When I send holiday cards to my relatives in the old country, I do not close the envelope, if I do, they do not receive it. I get no cards from them, and because of the prices, I do not expect any cards. 

Serious documents are sent, usually with a return receipt, like correspondence from courts. That passes, but for one to send something to the court, boy, it is safer and smarter just to bring that to the court yourself.

Courier services exist. There is FedEx there, UPS, and a European version of USP, DHS. When I was there, I needed to send some documents abroad, and I had to pay for that pleasure approximately 0.345% of the local average income. Or to translate it to the USA salary range, an equivalent of $1430.72.

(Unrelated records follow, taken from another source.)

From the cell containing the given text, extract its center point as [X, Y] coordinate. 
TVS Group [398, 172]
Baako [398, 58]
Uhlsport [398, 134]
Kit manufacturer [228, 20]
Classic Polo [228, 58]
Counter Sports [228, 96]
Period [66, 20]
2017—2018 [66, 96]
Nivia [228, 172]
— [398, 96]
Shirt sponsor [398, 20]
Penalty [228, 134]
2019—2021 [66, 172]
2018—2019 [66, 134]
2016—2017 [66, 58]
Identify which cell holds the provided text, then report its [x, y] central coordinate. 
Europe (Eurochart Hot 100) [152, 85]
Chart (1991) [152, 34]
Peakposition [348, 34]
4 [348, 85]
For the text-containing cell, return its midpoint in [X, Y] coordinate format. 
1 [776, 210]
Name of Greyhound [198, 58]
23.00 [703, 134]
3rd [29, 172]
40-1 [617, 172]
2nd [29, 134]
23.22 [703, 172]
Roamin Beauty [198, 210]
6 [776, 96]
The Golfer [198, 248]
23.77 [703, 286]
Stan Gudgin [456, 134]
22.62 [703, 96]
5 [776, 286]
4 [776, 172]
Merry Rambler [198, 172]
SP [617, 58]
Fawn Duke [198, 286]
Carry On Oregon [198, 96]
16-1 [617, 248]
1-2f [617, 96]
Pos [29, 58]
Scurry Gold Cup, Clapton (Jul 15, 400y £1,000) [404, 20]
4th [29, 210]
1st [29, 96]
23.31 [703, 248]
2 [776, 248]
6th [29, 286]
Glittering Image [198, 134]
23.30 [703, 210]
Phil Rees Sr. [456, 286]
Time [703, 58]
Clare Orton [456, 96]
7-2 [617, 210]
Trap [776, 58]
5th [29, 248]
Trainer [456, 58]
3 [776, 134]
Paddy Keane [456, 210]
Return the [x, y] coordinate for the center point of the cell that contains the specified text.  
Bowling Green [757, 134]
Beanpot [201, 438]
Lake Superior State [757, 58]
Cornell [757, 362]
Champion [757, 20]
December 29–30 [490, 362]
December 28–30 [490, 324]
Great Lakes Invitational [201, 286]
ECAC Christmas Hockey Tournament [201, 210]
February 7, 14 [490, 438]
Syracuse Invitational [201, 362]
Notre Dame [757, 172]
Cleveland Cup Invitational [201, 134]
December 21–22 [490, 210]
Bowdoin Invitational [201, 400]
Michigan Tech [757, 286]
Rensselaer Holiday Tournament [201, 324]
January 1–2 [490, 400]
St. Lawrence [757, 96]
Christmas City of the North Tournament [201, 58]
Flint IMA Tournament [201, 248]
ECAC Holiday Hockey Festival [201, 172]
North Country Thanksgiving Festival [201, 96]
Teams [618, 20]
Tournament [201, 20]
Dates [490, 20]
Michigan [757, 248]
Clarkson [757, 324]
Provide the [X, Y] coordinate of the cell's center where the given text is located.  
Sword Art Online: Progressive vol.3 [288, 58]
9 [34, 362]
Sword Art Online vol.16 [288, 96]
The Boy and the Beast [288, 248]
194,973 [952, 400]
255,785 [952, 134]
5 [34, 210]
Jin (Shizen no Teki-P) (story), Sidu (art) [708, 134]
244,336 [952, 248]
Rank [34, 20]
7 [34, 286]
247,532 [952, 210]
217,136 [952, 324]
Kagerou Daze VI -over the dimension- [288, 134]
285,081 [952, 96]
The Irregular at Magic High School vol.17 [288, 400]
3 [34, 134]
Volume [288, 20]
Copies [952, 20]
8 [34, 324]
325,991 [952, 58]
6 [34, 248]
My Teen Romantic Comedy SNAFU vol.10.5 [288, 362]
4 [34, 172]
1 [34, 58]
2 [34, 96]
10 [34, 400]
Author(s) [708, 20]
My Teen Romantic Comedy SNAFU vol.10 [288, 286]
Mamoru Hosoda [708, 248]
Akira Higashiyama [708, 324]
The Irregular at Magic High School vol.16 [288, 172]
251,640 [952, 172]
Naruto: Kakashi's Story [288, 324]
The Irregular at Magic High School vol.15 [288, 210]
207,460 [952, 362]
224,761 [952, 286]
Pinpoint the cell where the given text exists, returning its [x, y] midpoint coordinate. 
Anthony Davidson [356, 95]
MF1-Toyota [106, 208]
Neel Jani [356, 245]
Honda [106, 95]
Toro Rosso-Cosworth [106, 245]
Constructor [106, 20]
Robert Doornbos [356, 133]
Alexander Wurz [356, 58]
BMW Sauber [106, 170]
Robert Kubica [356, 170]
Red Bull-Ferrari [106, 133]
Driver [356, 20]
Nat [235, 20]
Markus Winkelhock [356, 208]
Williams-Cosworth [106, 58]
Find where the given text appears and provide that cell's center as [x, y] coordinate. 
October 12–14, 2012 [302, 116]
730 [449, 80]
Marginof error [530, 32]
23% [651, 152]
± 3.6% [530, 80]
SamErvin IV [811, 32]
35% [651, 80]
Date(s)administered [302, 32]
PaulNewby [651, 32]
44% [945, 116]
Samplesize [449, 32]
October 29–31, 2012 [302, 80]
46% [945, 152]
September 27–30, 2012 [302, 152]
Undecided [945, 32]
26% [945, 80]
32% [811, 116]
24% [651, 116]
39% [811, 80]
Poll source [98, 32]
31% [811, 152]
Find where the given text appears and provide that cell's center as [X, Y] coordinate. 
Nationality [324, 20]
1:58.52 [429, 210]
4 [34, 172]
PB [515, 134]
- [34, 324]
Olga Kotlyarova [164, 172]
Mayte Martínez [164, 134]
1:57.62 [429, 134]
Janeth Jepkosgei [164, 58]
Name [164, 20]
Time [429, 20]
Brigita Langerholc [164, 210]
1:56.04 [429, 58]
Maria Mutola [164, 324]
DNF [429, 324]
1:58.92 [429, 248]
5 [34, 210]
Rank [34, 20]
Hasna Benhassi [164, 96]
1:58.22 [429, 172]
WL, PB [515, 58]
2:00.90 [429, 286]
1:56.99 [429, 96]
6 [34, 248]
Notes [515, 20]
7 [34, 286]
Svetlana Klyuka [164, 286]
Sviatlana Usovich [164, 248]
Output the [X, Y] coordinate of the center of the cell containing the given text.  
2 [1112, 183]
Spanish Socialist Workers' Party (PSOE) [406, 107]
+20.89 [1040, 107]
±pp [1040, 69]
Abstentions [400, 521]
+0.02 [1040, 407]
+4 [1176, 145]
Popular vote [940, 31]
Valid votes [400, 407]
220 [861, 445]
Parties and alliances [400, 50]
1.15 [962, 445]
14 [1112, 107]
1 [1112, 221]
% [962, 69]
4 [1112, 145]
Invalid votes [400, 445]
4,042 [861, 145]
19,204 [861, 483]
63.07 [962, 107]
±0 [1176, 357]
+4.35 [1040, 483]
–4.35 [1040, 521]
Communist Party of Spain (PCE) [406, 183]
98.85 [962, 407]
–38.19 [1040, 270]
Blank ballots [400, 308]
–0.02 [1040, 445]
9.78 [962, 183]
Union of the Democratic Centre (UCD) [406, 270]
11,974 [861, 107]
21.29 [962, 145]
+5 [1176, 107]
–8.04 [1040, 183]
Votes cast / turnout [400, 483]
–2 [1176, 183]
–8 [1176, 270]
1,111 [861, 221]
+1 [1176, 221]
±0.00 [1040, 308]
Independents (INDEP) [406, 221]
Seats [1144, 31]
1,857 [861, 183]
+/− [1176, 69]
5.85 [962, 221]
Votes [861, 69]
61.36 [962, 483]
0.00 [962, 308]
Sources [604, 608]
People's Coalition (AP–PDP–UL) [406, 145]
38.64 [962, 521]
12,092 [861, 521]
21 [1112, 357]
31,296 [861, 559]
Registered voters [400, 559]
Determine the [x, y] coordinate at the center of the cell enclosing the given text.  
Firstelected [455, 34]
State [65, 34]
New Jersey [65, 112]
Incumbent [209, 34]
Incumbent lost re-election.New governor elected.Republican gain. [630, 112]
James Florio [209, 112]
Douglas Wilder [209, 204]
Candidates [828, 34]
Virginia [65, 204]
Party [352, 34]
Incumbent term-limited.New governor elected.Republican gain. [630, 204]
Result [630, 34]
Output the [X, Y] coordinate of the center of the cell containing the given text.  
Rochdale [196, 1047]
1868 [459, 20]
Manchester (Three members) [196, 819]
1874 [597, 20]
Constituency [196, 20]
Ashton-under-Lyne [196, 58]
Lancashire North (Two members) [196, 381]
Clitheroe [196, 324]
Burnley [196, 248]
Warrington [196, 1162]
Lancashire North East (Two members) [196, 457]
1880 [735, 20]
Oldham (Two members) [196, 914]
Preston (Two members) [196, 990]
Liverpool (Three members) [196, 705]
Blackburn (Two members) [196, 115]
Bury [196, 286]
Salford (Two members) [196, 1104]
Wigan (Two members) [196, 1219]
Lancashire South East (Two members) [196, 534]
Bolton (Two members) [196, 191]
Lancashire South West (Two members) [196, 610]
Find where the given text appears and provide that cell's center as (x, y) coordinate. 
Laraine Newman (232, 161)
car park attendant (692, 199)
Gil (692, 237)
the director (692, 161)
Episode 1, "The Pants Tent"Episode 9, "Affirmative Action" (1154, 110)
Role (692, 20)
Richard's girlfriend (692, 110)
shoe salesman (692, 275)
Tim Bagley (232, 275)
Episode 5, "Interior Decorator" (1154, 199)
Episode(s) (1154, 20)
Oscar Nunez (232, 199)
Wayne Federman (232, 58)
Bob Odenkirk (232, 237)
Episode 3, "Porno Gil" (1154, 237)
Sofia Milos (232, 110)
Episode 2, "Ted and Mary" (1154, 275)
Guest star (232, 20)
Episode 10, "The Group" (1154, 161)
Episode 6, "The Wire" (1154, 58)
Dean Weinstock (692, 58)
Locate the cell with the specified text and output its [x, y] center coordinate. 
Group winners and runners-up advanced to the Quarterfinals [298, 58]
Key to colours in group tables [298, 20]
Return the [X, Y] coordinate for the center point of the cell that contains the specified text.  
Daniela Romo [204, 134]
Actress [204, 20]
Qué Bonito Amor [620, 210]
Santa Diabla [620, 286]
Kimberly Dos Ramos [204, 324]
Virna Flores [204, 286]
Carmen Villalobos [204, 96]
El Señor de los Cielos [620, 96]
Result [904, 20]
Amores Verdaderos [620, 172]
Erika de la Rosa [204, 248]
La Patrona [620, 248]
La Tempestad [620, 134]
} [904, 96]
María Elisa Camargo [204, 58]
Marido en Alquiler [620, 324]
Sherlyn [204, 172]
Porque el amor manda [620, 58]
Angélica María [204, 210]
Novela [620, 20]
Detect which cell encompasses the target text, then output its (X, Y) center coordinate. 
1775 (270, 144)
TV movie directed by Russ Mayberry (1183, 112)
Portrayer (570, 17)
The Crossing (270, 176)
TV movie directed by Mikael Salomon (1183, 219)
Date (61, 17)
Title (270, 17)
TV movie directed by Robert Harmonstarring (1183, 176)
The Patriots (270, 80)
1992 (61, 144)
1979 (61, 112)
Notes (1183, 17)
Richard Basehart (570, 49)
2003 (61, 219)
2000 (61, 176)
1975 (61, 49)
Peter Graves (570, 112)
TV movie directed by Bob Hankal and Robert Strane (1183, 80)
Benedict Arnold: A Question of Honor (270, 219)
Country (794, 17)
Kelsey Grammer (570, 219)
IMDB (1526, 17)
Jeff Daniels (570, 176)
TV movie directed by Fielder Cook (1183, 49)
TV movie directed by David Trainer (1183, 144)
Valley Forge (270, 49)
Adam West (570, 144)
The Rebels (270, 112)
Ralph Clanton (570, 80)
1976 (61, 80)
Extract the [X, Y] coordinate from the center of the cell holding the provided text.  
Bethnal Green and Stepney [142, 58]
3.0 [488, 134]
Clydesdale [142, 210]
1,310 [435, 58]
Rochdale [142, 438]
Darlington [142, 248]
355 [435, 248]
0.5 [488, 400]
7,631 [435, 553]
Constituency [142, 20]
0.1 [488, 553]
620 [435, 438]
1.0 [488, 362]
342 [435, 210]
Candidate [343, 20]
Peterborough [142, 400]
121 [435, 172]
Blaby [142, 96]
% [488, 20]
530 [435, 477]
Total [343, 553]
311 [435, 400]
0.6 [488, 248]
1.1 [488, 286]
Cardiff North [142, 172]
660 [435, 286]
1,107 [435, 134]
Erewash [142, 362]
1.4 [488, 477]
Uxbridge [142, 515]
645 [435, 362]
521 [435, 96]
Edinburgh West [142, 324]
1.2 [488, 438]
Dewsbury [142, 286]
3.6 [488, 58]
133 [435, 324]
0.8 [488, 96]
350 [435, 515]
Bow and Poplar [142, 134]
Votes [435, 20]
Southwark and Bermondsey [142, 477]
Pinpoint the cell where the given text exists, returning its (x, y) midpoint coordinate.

Actually, it was more expensive to send a document from my country of origin to the USA than from the USA to send the same document to my country of origin. I know, I checked. 

It pisses me off big time. 

This all the above is for urban centers. Fun is immense if you are living in a rural area. Courier services do not deliver in rural areas. They send you a notice, through the standard post office, that there is a shipment for you to pick up. And there is no standard post office delivery either. 

As a rural resident, you get a code, not a PO box, but a code, and you have to go to the assigned post office to pick up your own mail from time to time. 

The real trouble arose with shrinking profits. Because profits shrank, small post offices in various villages closed. So residents had to go to, first, bigger villages, and then, to the small towns, and then to bigger towns. See, no one trusts the post office anymore. No one sends anything, and because shareholders wish to profit, more staff and offices get closed. Only with shrinking post office investors can get some dividends. 

Quickly people learned that sending anything of value through the mail is equal as throwing it in the trash, and with rising prices of postage, even standard silly stuff, like holiday or birthday cards ceased. You can send text messages, or call, if a person is important, or send their wishes on Facebook. That’s free. 

And prices rose, and small post offices got closed down. 

Another illustration of how the situation is bad. Amazon does not send any packages to my country of origin. The only thing people there can buy from Amazon are digital deliveries (eBooks, music, downloadable movies, stuff like that). 

There is still a post office in my country of origin. As my relatives die, I get notification from the court in an envelope that confuses postal workers here. So I know there is still some kind of post office there. 

But it never got profitable after privatization. 

It got destroyed instead. 

Because the constitution of my country of origin does not state that the government has to establish a post office. 

You in the USA are lucky, your constitution says that. People in the USA have a recourse to save the post office.